_PROVIDED RECORDS_:
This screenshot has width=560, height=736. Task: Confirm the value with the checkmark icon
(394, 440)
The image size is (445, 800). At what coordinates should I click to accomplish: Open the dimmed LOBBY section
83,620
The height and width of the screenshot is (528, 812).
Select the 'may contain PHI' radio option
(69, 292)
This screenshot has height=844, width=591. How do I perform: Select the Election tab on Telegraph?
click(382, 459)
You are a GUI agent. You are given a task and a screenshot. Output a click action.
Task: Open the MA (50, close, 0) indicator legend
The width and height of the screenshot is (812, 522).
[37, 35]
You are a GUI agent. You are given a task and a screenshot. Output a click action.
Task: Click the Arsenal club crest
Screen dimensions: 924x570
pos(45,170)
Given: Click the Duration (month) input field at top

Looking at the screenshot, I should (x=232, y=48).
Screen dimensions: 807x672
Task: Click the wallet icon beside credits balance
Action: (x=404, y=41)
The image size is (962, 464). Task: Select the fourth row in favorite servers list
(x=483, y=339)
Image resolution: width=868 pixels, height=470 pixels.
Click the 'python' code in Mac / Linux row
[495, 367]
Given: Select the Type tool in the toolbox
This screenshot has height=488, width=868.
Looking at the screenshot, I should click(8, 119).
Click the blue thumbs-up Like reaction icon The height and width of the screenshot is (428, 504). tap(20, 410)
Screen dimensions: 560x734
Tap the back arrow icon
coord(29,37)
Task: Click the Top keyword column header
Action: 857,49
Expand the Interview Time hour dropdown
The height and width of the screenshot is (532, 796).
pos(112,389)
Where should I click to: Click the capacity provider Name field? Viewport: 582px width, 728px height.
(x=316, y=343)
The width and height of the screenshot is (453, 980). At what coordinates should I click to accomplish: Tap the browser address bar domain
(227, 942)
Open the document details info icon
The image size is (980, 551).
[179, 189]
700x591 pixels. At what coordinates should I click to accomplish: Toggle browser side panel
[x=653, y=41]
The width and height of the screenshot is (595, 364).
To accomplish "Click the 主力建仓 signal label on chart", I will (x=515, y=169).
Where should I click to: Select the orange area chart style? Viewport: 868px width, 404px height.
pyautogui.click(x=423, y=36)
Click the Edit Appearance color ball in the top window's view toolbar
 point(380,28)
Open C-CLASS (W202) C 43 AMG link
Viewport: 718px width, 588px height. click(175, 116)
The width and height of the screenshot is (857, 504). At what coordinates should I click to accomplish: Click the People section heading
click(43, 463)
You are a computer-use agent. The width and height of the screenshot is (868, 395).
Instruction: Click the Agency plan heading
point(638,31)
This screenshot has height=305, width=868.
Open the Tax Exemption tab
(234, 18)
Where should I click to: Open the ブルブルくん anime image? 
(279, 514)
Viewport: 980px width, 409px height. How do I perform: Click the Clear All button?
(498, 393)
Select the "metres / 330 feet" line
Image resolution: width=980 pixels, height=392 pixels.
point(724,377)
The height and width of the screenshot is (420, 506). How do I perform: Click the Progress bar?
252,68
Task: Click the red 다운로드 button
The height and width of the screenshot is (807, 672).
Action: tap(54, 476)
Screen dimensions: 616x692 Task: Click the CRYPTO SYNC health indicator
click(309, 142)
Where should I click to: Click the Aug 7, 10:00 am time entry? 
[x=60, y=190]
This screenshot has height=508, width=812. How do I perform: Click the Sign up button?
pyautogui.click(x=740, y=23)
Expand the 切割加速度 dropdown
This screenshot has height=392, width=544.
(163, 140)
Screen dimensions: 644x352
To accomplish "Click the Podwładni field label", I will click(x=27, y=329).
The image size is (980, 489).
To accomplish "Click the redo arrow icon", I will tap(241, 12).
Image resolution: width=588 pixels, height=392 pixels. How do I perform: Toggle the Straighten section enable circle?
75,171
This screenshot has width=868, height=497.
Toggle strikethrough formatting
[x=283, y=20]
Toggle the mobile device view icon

_WORK REQUEST_:
Set down the records once more, character for character.

_TASK SOLUTION_:
This screenshot has width=560, height=736. Task: Confirm the value with the checkmark icon
(394, 440)
The image size is (445, 800). At what coordinates should I click to accomplish: Open the dimmed LOBBY section
83,620
The height and width of the screenshot is (528, 812).
Select the 'may contain PHI' radio option
(69, 292)
This screenshot has height=844, width=591. How do I perform: Select the Election tab on Telegraph?
click(382, 459)
You are a GUI agent. You are given a task and a screenshot. Output a click action.
Task: Open the MA (50, close, 0) indicator legend
The width and height of the screenshot is (812, 522).
[37, 35]
You are a GUI agent. You are given a task and a screenshot. Output a click action.
Task: Click the Arsenal club crest
Screen dimensions: 924x570
pos(45,170)
Given: Click the Duration (month) input field at top

Looking at the screenshot, I should (x=232, y=48).
Screen dimensions: 807x672
Task: Click the wallet icon beside credits balance
Action: (x=404, y=41)
The image size is (962, 464). Task: Select the fourth row in favorite servers list
(x=483, y=339)
Image resolution: width=868 pixels, height=470 pixels.
Click the 'python' code in Mac / Linux row
[495, 367]
Given: Select the Type tool in the toolbox
This screenshot has height=488, width=868.
Looking at the screenshot, I should click(8, 119).
Click the blue thumbs-up Like reaction icon The height and width of the screenshot is (428, 504). tap(20, 410)
Screen dimensions: 560x734
Tap the back arrow icon
coord(29,37)
Task: Click the Top keyword column header
Action: 857,49
Expand the Interview Time hour dropdown
The height and width of the screenshot is (532, 796).
pos(112,389)
Where should I click to: Click the capacity provider Name field? Viewport: 582px width, 728px height.
(x=316, y=343)
The width and height of the screenshot is (453, 980). At what coordinates should I click to accomplish: Tap the browser address bar domain
(227, 942)
Open the document details info icon
The image size is (980, 551).
[179, 189]
700x591 pixels. At what coordinates should I click to accomplish: Toggle browser side panel
[x=653, y=41]
The width and height of the screenshot is (595, 364).
To accomplish "Click the 主力建仓 signal label on chart", I will (x=515, y=169).
Where should I click to: Select the orange area chart style? Viewport: 868px width, 404px height.
pyautogui.click(x=423, y=36)
Click the Edit Appearance color ball in the top window's view toolbar
 point(380,28)
Open C-CLASS (W202) C 43 AMG link
Viewport: 718px width, 588px height. click(175, 116)
The width and height of the screenshot is (857, 504). At what coordinates should I click to accomplish: Click the People section heading
click(43, 463)
You are a computer-use agent. The width and height of the screenshot is (868, 395).
Instruction: Click the Agency plan heading
point(638,31)
This screenshot has height=305, width=868.
Open the Tax Exemption tab
(234, 18)
Where should I click to: Open the ブルブルくん anime image? 
(279, 514)
Viewport: 980px width, 409px height. How do I perform: Click the Clear All button?
(498, 393)
Select the "metres / 330 feet" line
Image resolution: width=980 pixels, height=392 pixels.
point(724,377)
The height and width of the screenshot is (420, 506). How do I perform: Click the Progress bar?
252,68
Task: Click the red 다운로드 button
The height and width of the screenshot is (807, 672).
Action: tap(54, 476)
Screen dimensions: 616x692 Task: Click the CRYPTO SYNC health indicator
click(309, 142)
Where should I click to: Click the Aug 7, 10:00 am time entry? 
[x=60, y=190]
This screenshot has height=508, width=812. How do I perform: Click the Sign up button?
pyautogui.click(x=740, y=23)
Expand the 切割加速度 dropdown
This screenshot has height=392, width=544.
(163, 140)
Screen dimensions: 644x352
To accomplish "Click the Podwładni field label", I will click(x=27, y=329).
The image size is (980, 489).
To accomplish "Click the redo arrow icon", I will tap(241, 12).
Image resolution: width=588 pixels, height=392 pixels. How do I perform: Toggle the Straighten section enable circle?
75,171
This screenshot has width=868, height=497.
Toggle strikethrough formatting
[x=283, y=20]
Toggle the mobile device view icon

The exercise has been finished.